Никки поначалу и не заметила, что в поведении и даже в лице матери произошла резкая перемена. Кармэл меж тем смутилась более прежнего.
– А ты-то, мама… ты веришь мне? – спросила Никки, направив на мать полный отчаяния и мольбы взгляд.
– …Я растеряна, – призналась Кармэл. – Наша семья подверглась чудовищной травле. Ты себе и вообразить не можешь, через что мы проходим ежедневно. Все вокруг кричат о том, что ты убийца. Я не знаю, что делать, кому верить! Мне страшно за тебя, Никки. Ты сломала себе жизнь. Что тебя ждет дальше?.. Что с нами будет…
– Из всего того, что ты сказала, я поняла, что ты веришь всем, кроме меня, – тихо и сдержанно промолвила Никки.
– Никки…
– Когда-нибудь ты узнаешь правду и пожалеешь о том, что сказала мне сейчас. Но, увы, я это не застану. Я непременно что-нибудь сделаю с собой после решающего суда. И это не угроза, прошу мне верить, просто делюсь планами, так сказать. Я добью себя. Я кончилась вся, мама! Все, что от меня осталось – это смех, который всех раздражает, и эти слезы… они настоящие! – Никки заплакала. Совершенно не готова была она к новому предательству, к этой зверино-равнодушной жестокости со стороны родной матери. Да и можно ли быть к этому готовым? – Я не притворяюсь! С тобой я ни разу не притворялась, мама. Я всегда – всегда – говорила тебе правду, местами неприятную, но зато от чистого сердца. А ты… до сих пор не поняла этого.
Кармэл, пристыженная, угнетенная, хотела было сказать в ответ что-то важное, очень нужное дочери, что-то, что могло бы изменить всю эту скверную ситуацию, но не успела… Время, отведенное на свидание, истекло. Бездушные люди в форме вновь разлучили мать и дочь.
* * *
Никки надолго потеряла сон. Она много думала каждую ночь и, как ни странно, думы ее были вовсе не о матери и не о себе даже, а… об Элае. Главным образом Никки занимала себя воспоминаниями об их бурных совместных приключениях. С умилением она перебирала в памяти моменты, когда Элай был рядом, поддерживал ее, смешил. Тогда она еще не знала о том, что он с ней сделал в Тайсе… Никки вдруг поймала себя на мысли, что ей вовсе бы и не хотелось знать о том поступке Элая.
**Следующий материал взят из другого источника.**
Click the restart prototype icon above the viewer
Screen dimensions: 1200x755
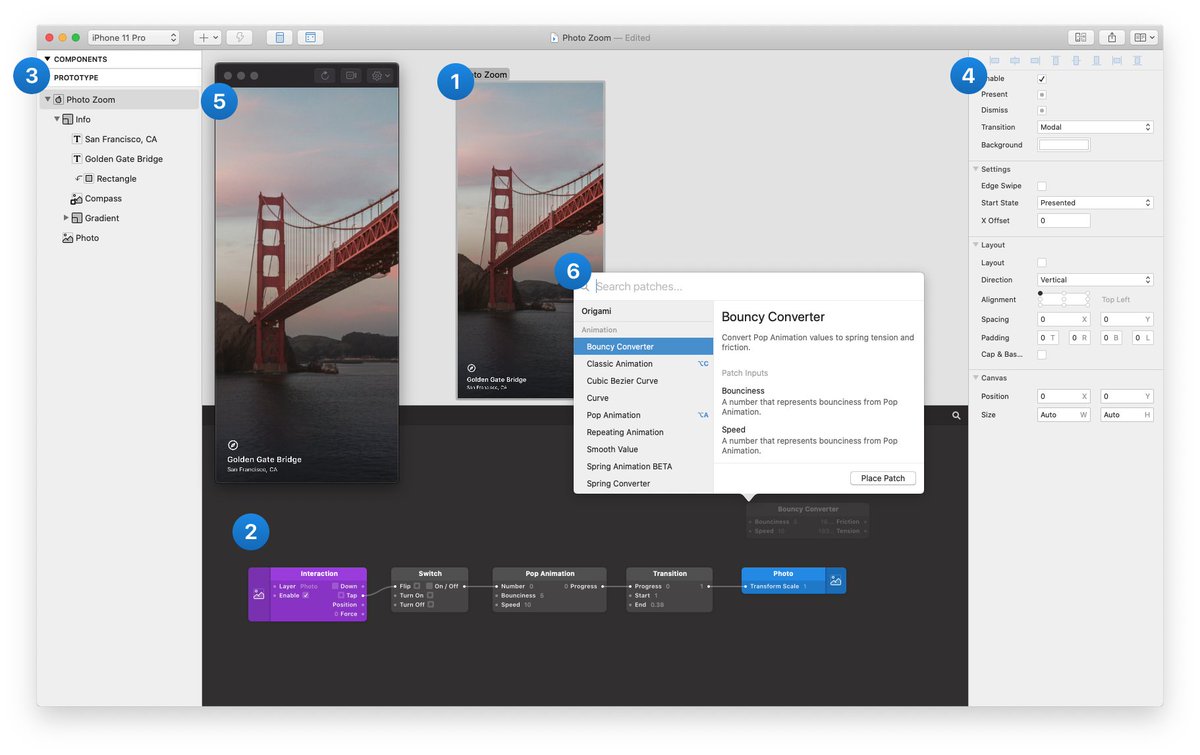coord(326,74)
Пусть она была бы в неведении… Пусть! Ей так нравилось быть вместе с ним! Не было бы никакой ссоры, не было бы этой непоправимой трагедии. «Как же я могу считать себя невиновной, если все-таки есть моя вина в его смерти? Я оставила его одного, разъяренного. Он потом сцепился с первым встречным (может, это был кто-то из обслуживающего персонала?). Элай, как и я, любого мог довести до бешенства, вот и… Тот, кто это сделал, и не сообразил-то ничего толком, испугался и спрятался. Я бы тоже спряталась. Убийца, кто бы это ни был, не виноват. Это мой грех. Я, можно сказать, спровоцировала его смерть».
Да, Никки все-таки винила себя, очень тосковала по Элаю и при этом с истинным изумлением спрашивала себя: «Ну как такое возможно? Он столько зла мне причинил, а я тоскую по нему, вспоминаю только хорошее о нем, себя во всем виню… Значит, люблю?»
* * *
Ярчайшим событием лета в Голхэме стал концерт «Майконгов» – всеми любимой группы. Место действия – Голхэм-парк, там собралось почти все население района бедняков, от мала до велика. Не обошла вниманием это мероприятие и Диана.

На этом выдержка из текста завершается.